そして「皆さんそうしてますよ」なんて、日本人の一番弱い言葉を添えられて、駄目押しされてしまいました。


■”アパート建てて節税”の意味

 専門家として正確に言わせてもらいますと、借入金で建てても自己資金で建てても相続税の金額は変わりません。要はアパートを建てると、建築価額と相続税法上の建物評価額に、約2分の1くらいの評価差があるから、アパートを建てると相続税の節税になるといわれているのです。
 そして、土地の評価は、更地よりアパートを建てた後では約20%下がります。借入金で建てるか、自己資金で建てるかは相続税には無関係なのです。それに、相続税が課税される人は節税を気にする必要がありますが、そうでなければ心配ご無用です。
 所得税の節税は、あくまでも利息が経費になるだけです。具体的に言えば、仮に3000万円を年3%の金利で借り入れしていれば、金利は3000万円×3%=90万円を年間支払います。本人の所得税や住民税が20%であれば、節税されるのは90万円×20%=18万円だけです。結局90万円−18万円=72万円は支出しているのです。


■借入金を早く返して身軽になろう

 もし大家さんに手持ち現金があれば、借入金はどんどん返済してください。今は、定期預金にしていても利息はゼロに等しい時代です。借入金を返済すれば借入金の金利(仮に3%)はなくなり、預金を年3%で運用したのと同じになります。
 全額が無理であれば、一部でもよいでしょう。さらには他の資産、例えば収入を生んでいらない土地で活用が難しい土地があれば、売却して資金を作って借入金を返済してしまいましょう。返済すると、とにかくほっとしますから。

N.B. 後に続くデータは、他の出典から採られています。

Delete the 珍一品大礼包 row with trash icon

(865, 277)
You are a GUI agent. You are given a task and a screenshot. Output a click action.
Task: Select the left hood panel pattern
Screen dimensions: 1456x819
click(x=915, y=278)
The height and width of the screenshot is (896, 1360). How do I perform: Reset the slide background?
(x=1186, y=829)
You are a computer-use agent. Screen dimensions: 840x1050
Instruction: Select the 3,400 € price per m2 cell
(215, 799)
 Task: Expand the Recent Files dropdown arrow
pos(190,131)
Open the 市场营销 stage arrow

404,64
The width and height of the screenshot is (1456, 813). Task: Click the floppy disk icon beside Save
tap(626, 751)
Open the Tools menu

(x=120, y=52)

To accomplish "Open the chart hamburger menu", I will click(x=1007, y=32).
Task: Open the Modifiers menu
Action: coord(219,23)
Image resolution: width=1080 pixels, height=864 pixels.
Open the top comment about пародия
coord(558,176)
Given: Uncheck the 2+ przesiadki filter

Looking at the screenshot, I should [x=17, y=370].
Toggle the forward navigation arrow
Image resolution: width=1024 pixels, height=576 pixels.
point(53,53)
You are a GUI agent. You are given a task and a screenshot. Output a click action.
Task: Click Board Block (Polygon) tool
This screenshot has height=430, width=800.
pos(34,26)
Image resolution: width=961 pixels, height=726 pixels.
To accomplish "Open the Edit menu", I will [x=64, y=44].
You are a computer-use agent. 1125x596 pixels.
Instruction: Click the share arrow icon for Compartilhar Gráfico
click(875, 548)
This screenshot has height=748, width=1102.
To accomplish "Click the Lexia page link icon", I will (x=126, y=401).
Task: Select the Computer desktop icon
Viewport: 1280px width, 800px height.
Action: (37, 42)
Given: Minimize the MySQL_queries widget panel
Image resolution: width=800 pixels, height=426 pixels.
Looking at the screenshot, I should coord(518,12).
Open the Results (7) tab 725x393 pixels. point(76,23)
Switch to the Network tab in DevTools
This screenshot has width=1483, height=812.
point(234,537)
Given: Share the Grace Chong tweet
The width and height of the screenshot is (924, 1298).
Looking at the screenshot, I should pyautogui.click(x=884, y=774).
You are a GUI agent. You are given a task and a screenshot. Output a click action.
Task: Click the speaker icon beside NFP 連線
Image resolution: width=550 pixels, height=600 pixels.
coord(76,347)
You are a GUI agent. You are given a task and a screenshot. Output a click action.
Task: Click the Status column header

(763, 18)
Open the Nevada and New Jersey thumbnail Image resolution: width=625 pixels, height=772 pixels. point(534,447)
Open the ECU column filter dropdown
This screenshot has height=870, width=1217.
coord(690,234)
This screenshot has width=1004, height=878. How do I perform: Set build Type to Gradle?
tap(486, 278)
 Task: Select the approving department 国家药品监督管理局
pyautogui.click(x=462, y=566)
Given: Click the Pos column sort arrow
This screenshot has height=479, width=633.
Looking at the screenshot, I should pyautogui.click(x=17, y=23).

 家賃が下落しています。建てたときは経済が右肩上がりで家賃は上昇するかもしれない、ということで計画されたこともあったでしょう。今は、いや、これからしばらくはデフレです。物価はもちろん、家賃も下がってきています。競争も厳しくなってきて、ときには空室になるかもしれません。

 古くなったら、手を加えなければアパート経営は難しくなってきました。大家さんが今打つ手は、借入金はできるだけ早く返済して身軽になることです。返済すると今度は家賃がまるまる手元に入り、預金が増えてきます。

最後に一言「皆さん返済していますよ」。これは”本当の話”です。